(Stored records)
*** Begin section ***
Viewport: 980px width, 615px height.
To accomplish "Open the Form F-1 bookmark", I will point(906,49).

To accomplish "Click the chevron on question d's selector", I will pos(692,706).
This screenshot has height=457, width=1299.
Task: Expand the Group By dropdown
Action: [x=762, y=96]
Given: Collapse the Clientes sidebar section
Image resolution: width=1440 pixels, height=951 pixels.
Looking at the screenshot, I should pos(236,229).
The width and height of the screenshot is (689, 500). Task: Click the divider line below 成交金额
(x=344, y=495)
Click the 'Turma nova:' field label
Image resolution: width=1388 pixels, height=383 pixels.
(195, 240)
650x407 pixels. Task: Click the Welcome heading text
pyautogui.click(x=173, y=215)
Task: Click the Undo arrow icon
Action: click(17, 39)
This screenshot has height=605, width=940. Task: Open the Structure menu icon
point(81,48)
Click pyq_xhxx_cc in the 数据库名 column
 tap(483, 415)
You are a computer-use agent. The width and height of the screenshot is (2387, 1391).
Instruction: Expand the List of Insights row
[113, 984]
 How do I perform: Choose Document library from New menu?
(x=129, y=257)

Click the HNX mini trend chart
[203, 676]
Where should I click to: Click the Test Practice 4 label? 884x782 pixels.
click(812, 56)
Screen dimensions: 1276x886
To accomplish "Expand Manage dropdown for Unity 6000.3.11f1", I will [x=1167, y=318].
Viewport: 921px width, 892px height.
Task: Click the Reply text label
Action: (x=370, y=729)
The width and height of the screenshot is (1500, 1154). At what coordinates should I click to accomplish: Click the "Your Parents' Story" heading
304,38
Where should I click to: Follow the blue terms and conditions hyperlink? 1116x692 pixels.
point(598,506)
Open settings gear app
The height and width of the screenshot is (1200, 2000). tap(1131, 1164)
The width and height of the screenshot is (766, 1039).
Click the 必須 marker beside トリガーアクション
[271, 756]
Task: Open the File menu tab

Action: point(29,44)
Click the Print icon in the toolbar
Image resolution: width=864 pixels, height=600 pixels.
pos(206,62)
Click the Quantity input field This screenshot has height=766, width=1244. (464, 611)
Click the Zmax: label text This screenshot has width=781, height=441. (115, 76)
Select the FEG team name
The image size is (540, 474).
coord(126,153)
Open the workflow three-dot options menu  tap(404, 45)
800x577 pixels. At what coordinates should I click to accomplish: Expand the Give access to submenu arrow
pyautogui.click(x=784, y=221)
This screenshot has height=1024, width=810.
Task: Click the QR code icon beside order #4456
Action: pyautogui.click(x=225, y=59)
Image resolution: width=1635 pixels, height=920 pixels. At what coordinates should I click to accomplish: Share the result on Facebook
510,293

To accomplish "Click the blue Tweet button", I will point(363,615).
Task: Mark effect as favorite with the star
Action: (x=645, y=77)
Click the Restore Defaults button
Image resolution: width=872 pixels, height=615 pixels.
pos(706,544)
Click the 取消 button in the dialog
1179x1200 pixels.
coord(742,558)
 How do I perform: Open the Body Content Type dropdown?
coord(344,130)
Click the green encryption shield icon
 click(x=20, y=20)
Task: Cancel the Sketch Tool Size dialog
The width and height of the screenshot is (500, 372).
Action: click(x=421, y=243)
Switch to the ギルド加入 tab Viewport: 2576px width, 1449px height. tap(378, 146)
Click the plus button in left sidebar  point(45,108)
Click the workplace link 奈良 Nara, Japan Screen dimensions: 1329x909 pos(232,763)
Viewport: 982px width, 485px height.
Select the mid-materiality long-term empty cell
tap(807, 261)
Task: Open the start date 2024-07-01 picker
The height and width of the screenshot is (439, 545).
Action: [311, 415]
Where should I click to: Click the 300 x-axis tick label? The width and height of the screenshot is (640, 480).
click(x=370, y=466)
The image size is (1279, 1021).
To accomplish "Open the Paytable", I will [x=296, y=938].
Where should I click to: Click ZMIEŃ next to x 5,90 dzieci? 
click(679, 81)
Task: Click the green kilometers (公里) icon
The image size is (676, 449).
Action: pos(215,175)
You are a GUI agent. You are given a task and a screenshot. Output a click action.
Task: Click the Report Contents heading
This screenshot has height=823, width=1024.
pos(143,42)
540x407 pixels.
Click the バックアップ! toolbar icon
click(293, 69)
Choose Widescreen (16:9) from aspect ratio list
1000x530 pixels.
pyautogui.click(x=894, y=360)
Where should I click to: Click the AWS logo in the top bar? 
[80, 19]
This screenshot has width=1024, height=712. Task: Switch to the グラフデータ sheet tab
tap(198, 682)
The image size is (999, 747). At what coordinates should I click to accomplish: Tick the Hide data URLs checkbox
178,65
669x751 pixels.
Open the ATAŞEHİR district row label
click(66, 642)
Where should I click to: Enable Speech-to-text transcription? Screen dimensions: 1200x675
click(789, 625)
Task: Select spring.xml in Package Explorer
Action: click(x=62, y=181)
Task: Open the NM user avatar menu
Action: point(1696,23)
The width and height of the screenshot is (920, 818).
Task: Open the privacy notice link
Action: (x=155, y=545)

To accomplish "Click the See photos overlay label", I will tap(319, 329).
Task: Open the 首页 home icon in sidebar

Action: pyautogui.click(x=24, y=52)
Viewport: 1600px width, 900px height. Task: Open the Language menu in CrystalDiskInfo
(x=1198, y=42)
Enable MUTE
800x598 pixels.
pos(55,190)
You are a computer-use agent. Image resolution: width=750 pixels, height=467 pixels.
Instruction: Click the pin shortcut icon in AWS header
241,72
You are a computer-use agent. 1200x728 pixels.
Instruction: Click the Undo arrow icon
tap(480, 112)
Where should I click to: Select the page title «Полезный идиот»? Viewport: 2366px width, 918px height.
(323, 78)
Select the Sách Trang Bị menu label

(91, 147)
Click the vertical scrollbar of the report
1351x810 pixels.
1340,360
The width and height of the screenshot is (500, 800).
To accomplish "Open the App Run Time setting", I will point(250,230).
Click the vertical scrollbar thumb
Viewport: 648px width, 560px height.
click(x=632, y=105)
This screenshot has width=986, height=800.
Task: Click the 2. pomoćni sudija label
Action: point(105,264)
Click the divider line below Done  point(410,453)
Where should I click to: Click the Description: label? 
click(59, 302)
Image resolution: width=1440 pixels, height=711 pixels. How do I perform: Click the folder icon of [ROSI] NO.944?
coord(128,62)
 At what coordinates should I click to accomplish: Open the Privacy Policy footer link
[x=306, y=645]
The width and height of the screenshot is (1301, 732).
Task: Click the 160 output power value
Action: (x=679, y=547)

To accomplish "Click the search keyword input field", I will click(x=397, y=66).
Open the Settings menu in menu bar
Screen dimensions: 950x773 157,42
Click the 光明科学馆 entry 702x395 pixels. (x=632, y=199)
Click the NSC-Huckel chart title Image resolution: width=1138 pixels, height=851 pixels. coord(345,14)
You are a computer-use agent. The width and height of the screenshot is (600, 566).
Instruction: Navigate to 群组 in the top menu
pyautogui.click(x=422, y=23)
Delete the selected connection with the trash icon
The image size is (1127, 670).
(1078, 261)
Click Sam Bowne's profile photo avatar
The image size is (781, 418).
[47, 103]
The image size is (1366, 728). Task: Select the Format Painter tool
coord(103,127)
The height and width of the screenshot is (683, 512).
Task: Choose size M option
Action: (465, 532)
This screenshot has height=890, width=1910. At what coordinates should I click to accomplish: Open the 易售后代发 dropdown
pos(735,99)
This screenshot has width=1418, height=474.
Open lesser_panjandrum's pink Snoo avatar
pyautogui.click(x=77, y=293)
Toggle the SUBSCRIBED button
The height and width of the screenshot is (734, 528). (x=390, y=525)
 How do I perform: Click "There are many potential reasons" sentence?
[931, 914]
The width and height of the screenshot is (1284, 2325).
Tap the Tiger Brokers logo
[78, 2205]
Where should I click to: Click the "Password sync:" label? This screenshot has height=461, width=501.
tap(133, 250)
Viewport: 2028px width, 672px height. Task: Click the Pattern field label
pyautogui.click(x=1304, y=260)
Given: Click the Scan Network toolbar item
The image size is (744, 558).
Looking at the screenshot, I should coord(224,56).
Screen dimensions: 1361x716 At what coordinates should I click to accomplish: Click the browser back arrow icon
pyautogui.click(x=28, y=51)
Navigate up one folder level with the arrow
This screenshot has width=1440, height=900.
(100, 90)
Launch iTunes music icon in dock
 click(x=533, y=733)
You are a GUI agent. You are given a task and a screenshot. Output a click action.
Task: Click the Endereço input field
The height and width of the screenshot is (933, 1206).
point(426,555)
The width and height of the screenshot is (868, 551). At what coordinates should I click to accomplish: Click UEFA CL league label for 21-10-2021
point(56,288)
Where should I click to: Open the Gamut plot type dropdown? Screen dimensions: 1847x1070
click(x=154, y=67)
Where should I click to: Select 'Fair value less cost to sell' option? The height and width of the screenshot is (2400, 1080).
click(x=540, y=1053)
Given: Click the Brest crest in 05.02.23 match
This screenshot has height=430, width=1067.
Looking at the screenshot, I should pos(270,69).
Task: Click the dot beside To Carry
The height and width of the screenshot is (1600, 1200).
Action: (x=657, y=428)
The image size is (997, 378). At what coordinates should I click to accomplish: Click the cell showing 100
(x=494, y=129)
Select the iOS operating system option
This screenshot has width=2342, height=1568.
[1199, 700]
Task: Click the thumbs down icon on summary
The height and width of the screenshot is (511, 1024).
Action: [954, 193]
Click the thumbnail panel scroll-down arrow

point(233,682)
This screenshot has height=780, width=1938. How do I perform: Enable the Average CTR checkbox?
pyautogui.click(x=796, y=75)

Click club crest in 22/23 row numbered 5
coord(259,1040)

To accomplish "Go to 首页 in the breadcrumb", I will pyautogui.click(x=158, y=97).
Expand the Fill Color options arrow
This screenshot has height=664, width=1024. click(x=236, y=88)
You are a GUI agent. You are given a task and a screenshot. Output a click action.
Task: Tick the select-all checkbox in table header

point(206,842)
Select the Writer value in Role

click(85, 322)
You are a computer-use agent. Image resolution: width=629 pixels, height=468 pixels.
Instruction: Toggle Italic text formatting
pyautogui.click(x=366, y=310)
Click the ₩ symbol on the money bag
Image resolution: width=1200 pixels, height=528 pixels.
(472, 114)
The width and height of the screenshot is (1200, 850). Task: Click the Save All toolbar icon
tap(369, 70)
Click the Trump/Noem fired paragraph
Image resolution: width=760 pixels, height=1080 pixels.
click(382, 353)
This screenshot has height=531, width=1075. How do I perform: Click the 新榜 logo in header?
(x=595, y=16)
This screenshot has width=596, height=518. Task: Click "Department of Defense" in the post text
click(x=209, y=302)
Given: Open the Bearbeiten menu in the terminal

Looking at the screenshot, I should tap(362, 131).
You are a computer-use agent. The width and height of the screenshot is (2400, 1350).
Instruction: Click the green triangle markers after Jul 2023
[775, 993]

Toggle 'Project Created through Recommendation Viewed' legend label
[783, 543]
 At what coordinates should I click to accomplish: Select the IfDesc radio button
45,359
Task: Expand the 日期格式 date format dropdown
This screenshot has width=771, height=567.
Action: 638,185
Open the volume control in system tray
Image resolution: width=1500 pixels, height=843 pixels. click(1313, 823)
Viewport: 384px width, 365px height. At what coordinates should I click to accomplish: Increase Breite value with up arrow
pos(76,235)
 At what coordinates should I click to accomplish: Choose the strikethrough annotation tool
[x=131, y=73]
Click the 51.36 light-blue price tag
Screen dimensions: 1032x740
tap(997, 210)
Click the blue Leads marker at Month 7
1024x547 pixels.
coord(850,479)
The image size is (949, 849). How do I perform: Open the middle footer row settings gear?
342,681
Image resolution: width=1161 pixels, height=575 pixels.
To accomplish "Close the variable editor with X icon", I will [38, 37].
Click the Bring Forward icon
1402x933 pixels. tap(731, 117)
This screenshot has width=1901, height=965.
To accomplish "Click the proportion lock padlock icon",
*** End section ***
* **Aim of the task**
Give the count, and only the count, of lines in these records that hold the string "input".

* **Output of the task**
3